┌─ Exercise inputs

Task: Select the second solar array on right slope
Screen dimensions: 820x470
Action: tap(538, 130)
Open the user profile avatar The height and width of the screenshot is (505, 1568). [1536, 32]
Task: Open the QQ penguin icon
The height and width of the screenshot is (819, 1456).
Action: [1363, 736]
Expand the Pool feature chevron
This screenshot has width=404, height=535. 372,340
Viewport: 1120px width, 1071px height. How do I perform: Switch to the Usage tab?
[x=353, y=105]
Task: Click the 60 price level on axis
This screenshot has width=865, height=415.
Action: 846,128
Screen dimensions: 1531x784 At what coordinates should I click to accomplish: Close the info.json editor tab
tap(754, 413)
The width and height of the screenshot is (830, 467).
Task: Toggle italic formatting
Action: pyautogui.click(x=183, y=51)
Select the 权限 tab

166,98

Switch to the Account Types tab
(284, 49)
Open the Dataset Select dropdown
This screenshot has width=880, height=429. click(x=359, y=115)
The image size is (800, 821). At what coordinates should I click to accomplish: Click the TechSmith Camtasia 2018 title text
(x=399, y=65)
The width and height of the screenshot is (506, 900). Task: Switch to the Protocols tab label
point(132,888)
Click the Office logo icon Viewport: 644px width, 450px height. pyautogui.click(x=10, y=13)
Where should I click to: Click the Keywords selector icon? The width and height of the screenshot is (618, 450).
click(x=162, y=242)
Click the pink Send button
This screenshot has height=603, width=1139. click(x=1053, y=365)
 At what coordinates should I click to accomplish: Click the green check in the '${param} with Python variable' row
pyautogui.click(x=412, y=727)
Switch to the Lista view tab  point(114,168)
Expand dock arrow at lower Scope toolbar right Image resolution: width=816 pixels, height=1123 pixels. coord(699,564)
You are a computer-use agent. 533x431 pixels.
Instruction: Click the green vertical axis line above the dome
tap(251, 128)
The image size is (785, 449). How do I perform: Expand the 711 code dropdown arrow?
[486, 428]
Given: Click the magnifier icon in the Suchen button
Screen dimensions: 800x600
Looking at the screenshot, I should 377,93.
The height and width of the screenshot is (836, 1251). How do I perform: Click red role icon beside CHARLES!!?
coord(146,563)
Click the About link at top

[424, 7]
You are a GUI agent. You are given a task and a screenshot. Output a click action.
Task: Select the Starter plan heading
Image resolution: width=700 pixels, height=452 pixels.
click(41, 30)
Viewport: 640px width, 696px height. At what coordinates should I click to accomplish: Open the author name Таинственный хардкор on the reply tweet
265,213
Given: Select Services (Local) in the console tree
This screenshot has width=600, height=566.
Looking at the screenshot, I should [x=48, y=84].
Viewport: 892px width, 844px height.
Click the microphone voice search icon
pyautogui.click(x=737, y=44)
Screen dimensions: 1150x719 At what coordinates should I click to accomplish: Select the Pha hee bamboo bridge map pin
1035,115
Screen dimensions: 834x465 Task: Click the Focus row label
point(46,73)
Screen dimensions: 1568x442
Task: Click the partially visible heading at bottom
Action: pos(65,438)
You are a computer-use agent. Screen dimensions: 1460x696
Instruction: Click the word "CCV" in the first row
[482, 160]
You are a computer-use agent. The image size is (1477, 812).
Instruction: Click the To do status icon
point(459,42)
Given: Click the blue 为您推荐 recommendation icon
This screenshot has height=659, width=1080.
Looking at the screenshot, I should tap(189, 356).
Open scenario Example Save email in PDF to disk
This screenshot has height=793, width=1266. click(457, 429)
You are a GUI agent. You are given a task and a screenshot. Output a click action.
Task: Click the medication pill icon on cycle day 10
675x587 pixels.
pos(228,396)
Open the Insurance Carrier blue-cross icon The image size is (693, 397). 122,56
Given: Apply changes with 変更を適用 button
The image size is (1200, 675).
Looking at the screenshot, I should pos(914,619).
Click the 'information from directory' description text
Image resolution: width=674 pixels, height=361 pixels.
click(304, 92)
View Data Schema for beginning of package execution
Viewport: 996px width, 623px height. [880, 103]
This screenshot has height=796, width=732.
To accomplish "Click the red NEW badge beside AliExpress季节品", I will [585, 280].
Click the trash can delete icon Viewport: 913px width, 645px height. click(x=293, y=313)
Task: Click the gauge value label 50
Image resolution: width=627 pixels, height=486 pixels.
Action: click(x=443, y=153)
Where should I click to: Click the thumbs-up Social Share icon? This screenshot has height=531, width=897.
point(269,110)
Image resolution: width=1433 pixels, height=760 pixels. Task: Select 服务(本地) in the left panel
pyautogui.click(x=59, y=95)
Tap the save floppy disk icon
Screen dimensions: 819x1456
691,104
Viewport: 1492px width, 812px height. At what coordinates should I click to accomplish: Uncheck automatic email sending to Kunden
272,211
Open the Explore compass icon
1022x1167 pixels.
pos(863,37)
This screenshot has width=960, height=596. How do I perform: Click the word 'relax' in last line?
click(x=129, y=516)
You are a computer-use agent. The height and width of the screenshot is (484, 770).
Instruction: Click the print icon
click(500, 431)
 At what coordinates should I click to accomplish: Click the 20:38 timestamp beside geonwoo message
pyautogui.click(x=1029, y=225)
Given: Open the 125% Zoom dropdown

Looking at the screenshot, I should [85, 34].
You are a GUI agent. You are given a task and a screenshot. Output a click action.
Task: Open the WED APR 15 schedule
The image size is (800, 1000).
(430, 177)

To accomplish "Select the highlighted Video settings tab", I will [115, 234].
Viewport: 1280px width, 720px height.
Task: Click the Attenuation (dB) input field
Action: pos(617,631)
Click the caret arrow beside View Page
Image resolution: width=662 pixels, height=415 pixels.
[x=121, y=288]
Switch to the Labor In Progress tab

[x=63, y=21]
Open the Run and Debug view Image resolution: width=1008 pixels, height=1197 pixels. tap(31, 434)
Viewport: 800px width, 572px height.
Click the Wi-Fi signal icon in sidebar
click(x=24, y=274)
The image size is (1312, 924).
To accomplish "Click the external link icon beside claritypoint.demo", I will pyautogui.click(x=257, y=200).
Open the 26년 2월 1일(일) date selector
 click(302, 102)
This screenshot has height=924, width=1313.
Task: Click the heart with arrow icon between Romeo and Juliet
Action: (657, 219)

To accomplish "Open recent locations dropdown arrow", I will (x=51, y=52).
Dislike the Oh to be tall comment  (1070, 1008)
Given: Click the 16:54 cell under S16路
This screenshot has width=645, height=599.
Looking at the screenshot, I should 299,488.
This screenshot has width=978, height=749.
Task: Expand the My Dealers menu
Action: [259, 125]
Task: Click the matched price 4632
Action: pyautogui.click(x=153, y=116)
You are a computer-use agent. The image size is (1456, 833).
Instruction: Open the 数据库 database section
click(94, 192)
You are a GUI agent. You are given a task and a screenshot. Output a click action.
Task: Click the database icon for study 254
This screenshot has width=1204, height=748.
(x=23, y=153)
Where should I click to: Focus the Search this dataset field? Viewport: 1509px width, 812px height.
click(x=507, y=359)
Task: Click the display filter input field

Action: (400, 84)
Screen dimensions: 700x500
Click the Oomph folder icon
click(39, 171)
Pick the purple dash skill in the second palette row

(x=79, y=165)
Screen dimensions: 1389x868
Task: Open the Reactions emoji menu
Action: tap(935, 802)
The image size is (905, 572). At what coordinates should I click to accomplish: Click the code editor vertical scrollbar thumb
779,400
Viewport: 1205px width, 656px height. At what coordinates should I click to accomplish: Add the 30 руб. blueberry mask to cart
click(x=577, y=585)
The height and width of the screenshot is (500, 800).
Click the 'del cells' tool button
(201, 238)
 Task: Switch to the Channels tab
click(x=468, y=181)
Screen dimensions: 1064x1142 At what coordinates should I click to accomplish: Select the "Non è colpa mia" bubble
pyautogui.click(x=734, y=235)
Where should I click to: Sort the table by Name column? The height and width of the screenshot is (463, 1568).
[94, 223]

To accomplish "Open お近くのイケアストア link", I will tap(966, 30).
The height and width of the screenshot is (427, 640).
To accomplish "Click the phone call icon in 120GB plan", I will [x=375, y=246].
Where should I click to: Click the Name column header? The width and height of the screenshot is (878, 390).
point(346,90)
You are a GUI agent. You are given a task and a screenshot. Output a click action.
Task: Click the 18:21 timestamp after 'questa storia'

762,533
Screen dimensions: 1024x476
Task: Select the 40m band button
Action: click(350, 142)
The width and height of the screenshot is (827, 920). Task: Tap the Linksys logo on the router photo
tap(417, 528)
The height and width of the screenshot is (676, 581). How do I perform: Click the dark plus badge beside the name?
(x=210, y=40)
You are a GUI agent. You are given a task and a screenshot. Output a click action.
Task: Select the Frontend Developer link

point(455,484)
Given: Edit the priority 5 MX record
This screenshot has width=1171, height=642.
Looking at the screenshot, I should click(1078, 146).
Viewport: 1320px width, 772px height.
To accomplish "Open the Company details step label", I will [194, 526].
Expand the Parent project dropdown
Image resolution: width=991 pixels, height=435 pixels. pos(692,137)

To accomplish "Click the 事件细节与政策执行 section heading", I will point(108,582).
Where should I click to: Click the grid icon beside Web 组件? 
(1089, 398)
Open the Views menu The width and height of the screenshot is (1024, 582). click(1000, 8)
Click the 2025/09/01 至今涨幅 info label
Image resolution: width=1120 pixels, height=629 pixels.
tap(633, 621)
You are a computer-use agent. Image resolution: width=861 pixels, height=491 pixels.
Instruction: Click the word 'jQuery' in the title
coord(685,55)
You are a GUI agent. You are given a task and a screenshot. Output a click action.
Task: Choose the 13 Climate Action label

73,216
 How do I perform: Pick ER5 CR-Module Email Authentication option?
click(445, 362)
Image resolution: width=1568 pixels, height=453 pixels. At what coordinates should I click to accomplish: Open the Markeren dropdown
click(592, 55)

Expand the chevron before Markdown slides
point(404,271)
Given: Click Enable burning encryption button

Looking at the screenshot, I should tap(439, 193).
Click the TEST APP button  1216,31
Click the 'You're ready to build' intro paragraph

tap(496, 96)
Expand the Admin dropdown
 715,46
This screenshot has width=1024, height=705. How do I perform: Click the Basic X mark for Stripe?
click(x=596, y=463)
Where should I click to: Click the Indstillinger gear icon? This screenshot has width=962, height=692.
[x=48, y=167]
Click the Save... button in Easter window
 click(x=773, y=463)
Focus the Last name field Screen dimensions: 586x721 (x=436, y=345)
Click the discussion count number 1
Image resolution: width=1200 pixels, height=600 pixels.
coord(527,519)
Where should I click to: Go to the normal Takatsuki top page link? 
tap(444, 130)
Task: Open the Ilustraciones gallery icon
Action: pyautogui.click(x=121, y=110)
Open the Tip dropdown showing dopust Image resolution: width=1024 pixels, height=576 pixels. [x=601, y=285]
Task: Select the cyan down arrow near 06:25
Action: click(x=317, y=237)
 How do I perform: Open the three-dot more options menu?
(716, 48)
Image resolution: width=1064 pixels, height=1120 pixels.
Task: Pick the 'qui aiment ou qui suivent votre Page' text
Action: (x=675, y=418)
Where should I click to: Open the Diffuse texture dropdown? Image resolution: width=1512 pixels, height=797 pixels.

└─

● **How to complete this task**
For every line above in which the string "right" appears, add one; please give the final count and nothing else.

● **Exercise result**
2